Circular, on molded circular foot, the rim molded, the front engraved with a coat-of-arms within a rococo cartouche, marked under base with full name mark and leaf pseudohallmarks, also engraved with scratch weight 28 oz 19-- in. diameter
( oz.)

Lot Essay

The arms are those of Bartram, as borne by John Bartram (1699-1777) of Philadelphia, first native American botanist (for John Bartram's bookplate bearing these arms, see Charles Knowles Bolton, Bolton's American Armory, 1927, p. 11).

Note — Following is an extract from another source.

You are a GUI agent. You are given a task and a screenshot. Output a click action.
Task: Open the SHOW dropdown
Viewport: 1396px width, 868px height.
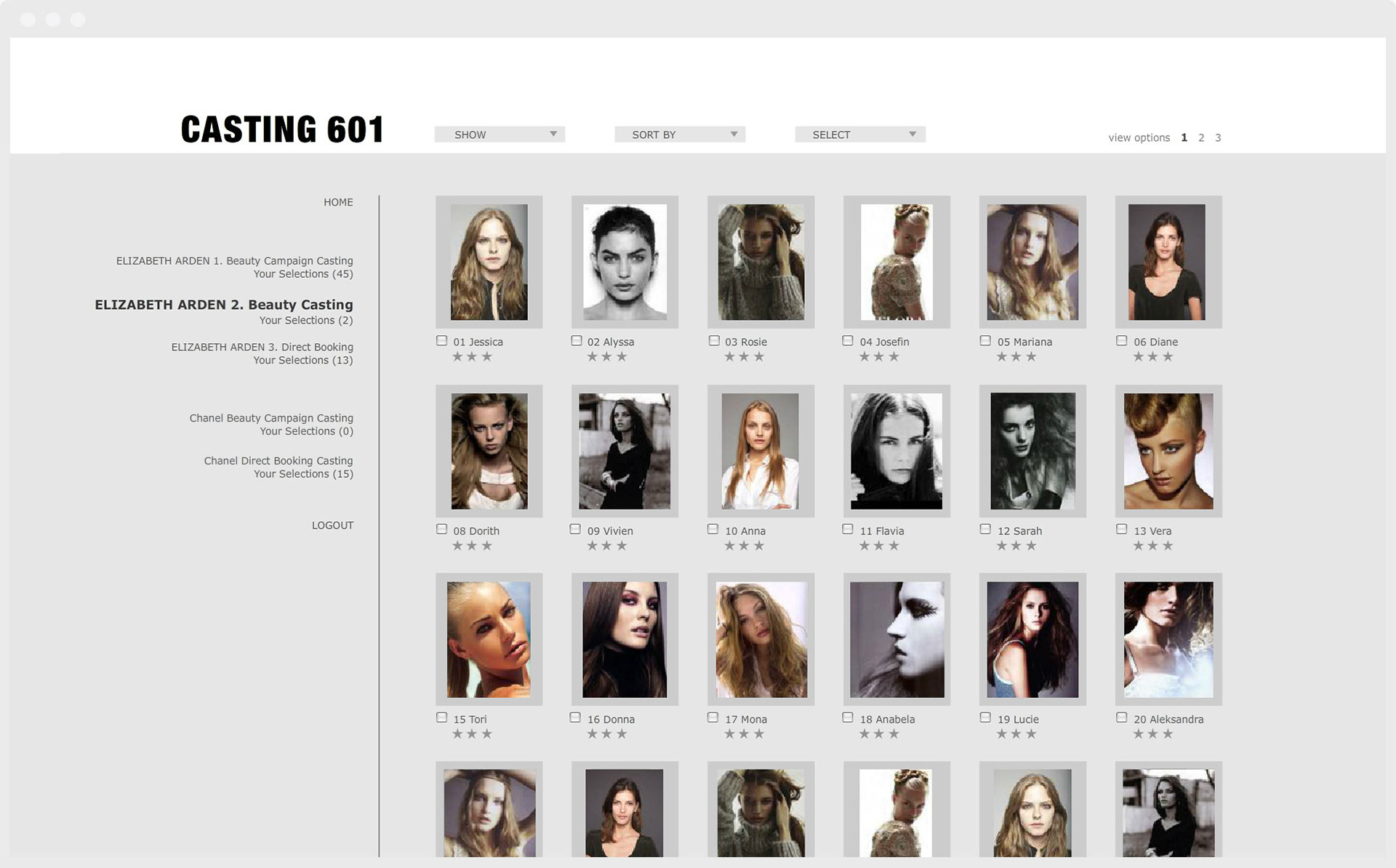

A closely related bowl by Syng, also engraved with arms in a rococo cartouche, is in the collection of the Philadelphia Museum of Art and is illustrated in Morrison H. Heckscher and Leslie Greene Bowman, American Rococo, 1992, fig. 69, p. 108.

There is evidence that John Bartram adopted the Bartram arms after learning of them from George Bartram, a Scottish emigre who came to Philadelphia before 1760. A letter from George Bartram to a Scottish relative John Bartram of Lannarkshire dated March 1, 1760 requests a rendering of the Bartram arms to give to John Bartram of Philadelphia. He writes "I hope you will excuse the liberty I have taken in desireing the favour of you to inclose me a Draft of your Coat of Arms, which you will please to have done in as Nice a manner as possible on paper, as it is for a Gentleman of this place, a Mr. Bartram & his brother residing at North Carolina who are my particular friends and are very anxious to have their Arms, which is not to be had here." (Scottish Record Office). " The arms on the present bowl, then, could be those of John Bartram or George Bartram, who married John Bartram's daughter Ann in 17**. The initials GAB on the bowls in the following lot, which descended together with the Syng bowl, would suggest that all three bowls belonged to George and Ann Bartram at some time.